Full spectrum boosts solar cell power

CALTECH (US) — Printing specially engineered nanostructures on solar cells allows them to reach as high as 70 percent efficiency.

It has long been thought that conversion efficiency of solar cells cannot exceed 34 percent for a single material or less than about 45 percent for the most efficient cells. A thermodynamic limit is responsible for this practical limitation.

By clever light management, however, efficiency as high as 70 percent is achievable. Harry Atwater, applied physicist at California Institute of Technology (Caltech) and his Dutch colleague Albert Polman describe how this can be done in the journal Nature Materials.


A solar cell is a device that converts sunlight into electrical power. This conversion process, however, is typically not very efficient: a conventional silicon solar cell commercially available today converts only 15-20 percent of the energy of the sunlight to electricity and a large fraction (80-85 percent) is lost as heat.

Blue and green light are converted to electricity with an efficiency less than 50 percent, while infrared light is not absorbed by a silicon solar cell at all. The highest record efficiency ever realized by a silicon solar cell is only 27 percent.

Light that is not converted in the solar cell leads to thermodynamic disorder known as entropy and therefore a reduced cell voltage. As a result, the maximum achievable efficiency is limited to 34 percent, the so-called Shockley-Queisser limit.

Also, the incomplete trapping of light inside the solar cell and defects in the solar cell material’s crystal structure cause a loss in efficiency.

By managing the light in a clever way, a large portion of these problems can be solved. By using specially engineered nanostructures, printed on the solar cells’ surface, the light can be better trapped.

In their article, Atwater and Polman describe several recipes with which these improvements can be realized. They are based on the integration of photonic nanostructures and circuits on the solar cell. The inspiration for some of these ideas comes from the optical integrated circuit technology, where structures to guide and control light are routinely made.

Atwater, who directs the DOE Light-Material Interactions Energy Frontier Research Center at Caltech, notes, “Before 2000 scientists and technologists had developed materials and devices with high electronic quality, but little attention was paid to optical design.

“But in the last decade, revolutions in photonic material design and large-area nanostructure fabrication have given researchers and technologists tools to enable a new era of ultrahigh efficiency photovoltaics.”

Also, adds Atwater, “historically, the solar cell community has assumed that cells could either be made with low efficiency and low cost, or high efficiency and high cost. It’s now apparent that this is a false dichotomy, and that high efficiency and low cost are both achievable.”

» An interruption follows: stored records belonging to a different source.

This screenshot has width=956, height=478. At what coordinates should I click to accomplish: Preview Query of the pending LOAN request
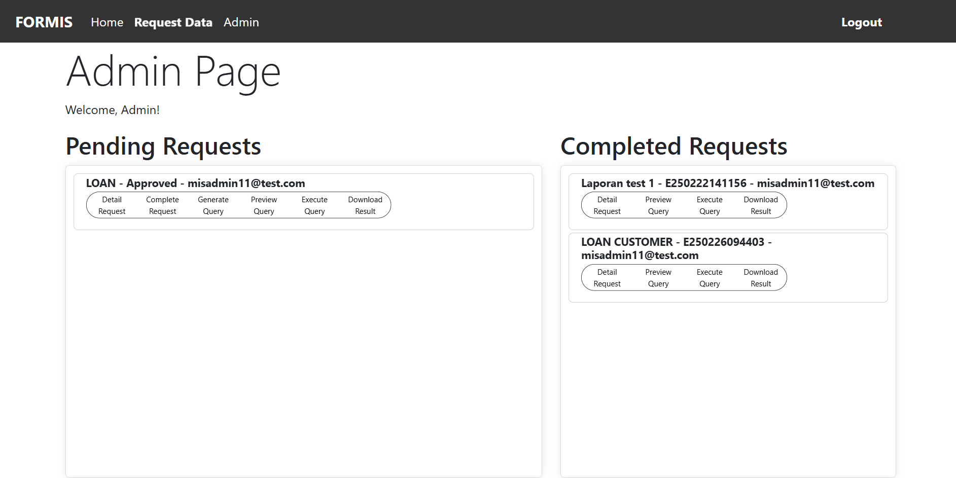(x=264, y=205)
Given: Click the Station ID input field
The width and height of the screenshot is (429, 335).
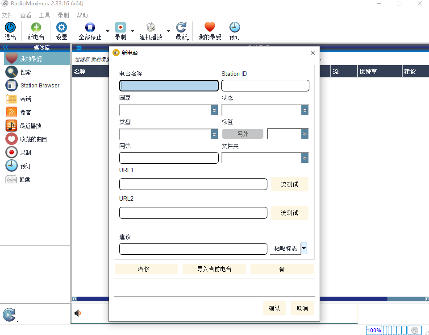Looking at the screenshot, I should [x=265, y=86].
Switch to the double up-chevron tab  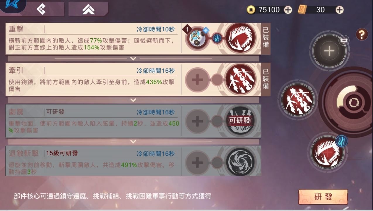88,9
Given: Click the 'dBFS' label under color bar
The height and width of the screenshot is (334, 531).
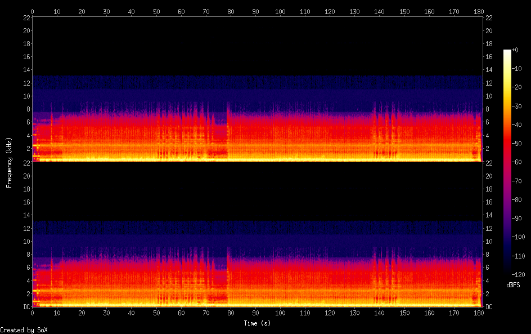Looking at the screenshot, I should 513,285.
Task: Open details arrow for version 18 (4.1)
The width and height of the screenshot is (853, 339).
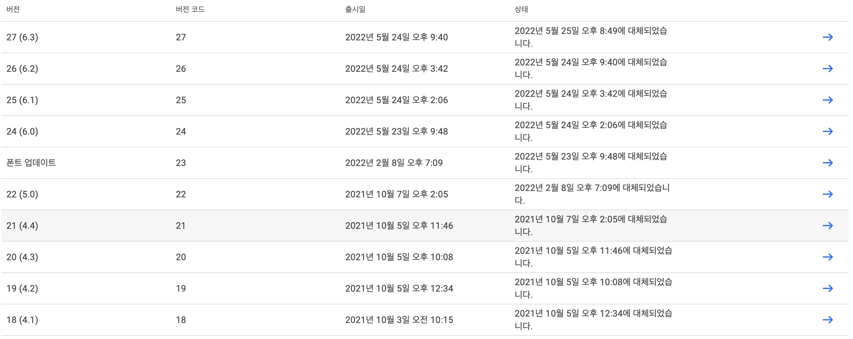Action: tap(829, 319)
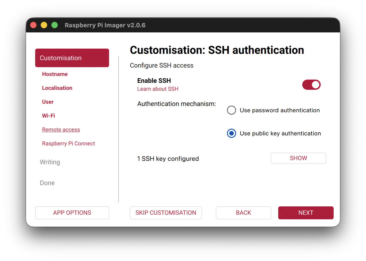Open APP OPTIONS
Screen dimensions: 366x261
coord(72,213)
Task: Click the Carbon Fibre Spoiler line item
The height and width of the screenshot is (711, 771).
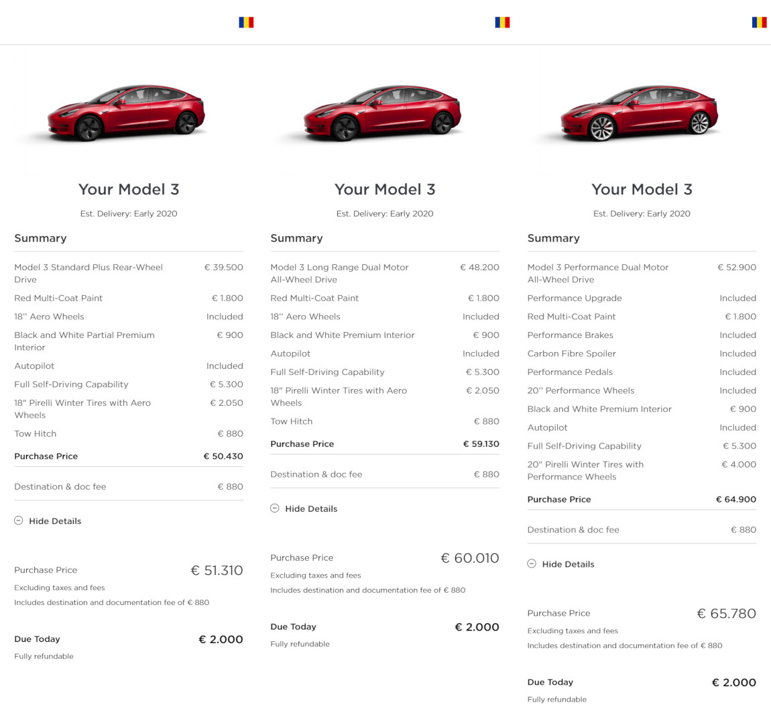Action: (x=642, y=353)
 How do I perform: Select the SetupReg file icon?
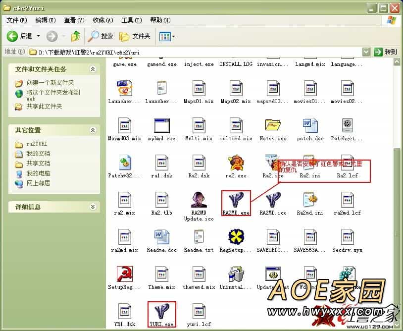[124, 275]
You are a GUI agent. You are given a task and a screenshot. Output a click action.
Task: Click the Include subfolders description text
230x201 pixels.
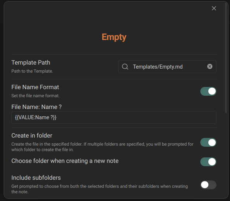[100, 189]
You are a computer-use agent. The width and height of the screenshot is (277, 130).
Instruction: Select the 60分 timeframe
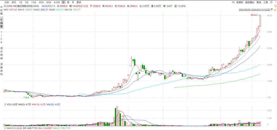pyautogui.click(x=49, y=2)
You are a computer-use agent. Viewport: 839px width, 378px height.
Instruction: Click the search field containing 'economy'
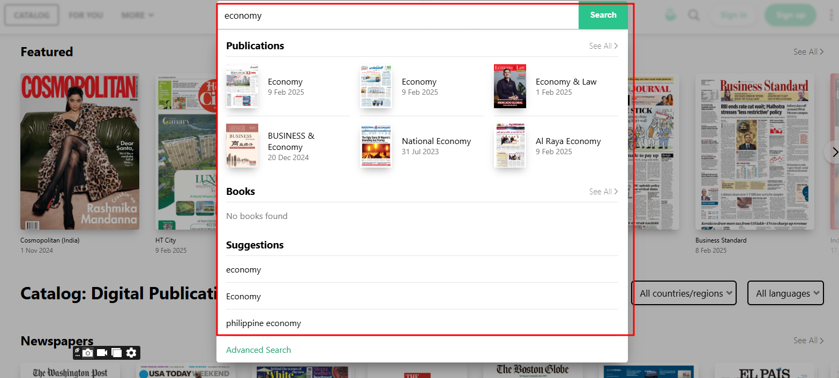tap(396, 16)
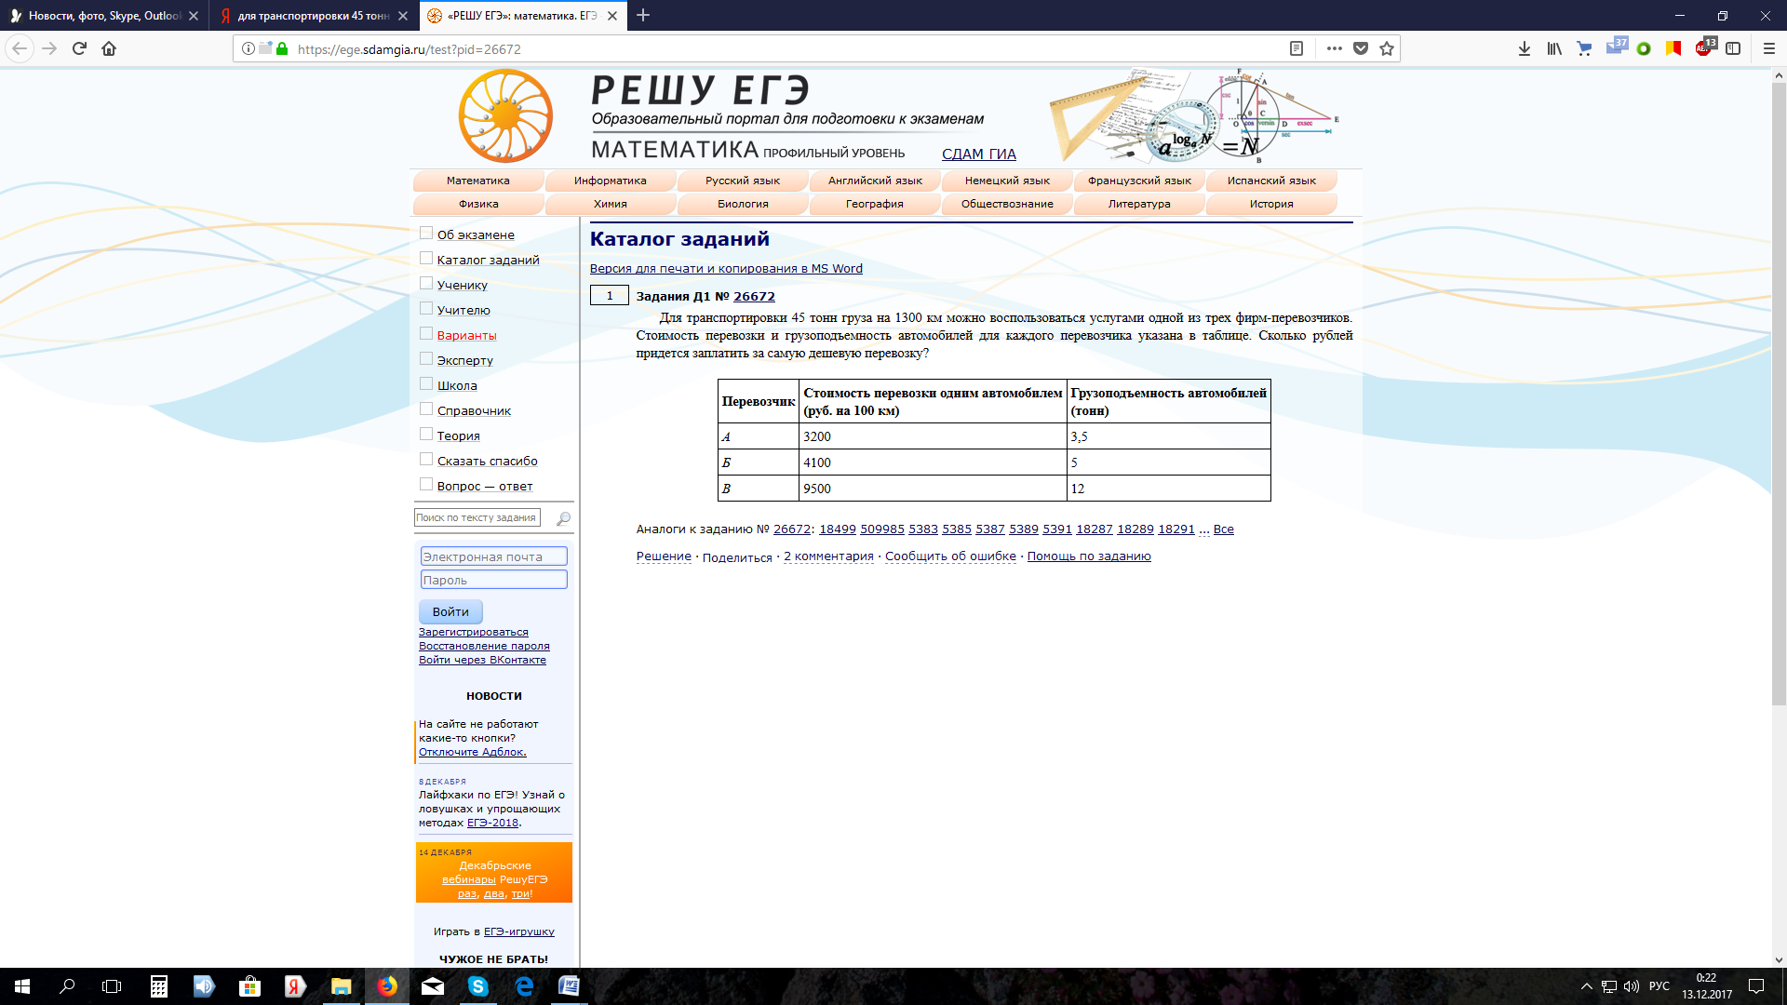Click the back navigation arrow icon
1787x1005 pixels.
pos(19,47)
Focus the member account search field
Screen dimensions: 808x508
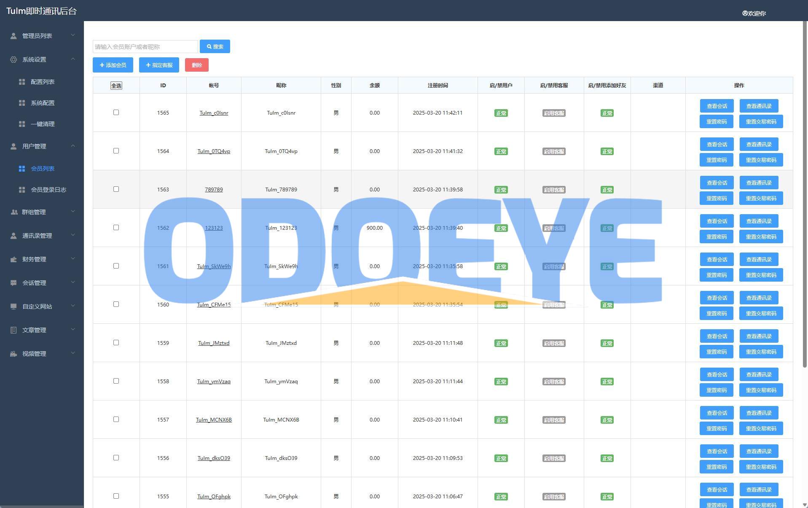[x=145, y=46]
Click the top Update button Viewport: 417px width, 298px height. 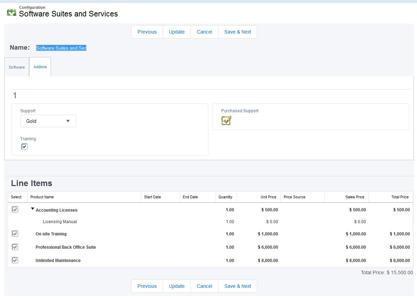point(177,32)

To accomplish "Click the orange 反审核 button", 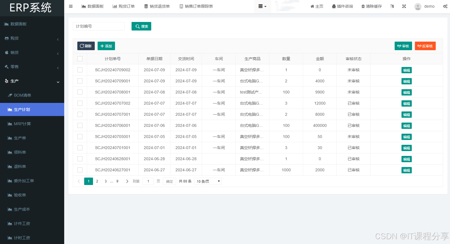I will pos(425,46).
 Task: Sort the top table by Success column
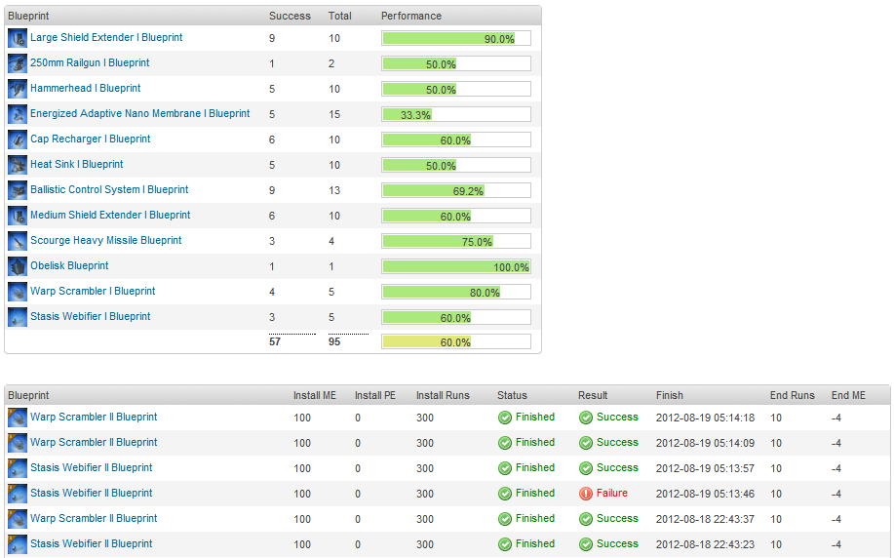click(x=290, y=16)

Polman, who is lab director of the FOM Institute for Atomic and Molecular Physics in Amsterdam, notes, “The solar cell community has driven down solar panel cost, yet is very conservative and has not boosted efficiency significantly.

“But solar panels with a high efficiency take up much less space, because you need fewer panels to generate the same amount of power. That saves costs of land, installation, and infrastructure. With a slightly more complex solar cell it becomes possible to convert all colors of the light from the sun to electricity, and an efficiency of up to 70 percent is achievable.”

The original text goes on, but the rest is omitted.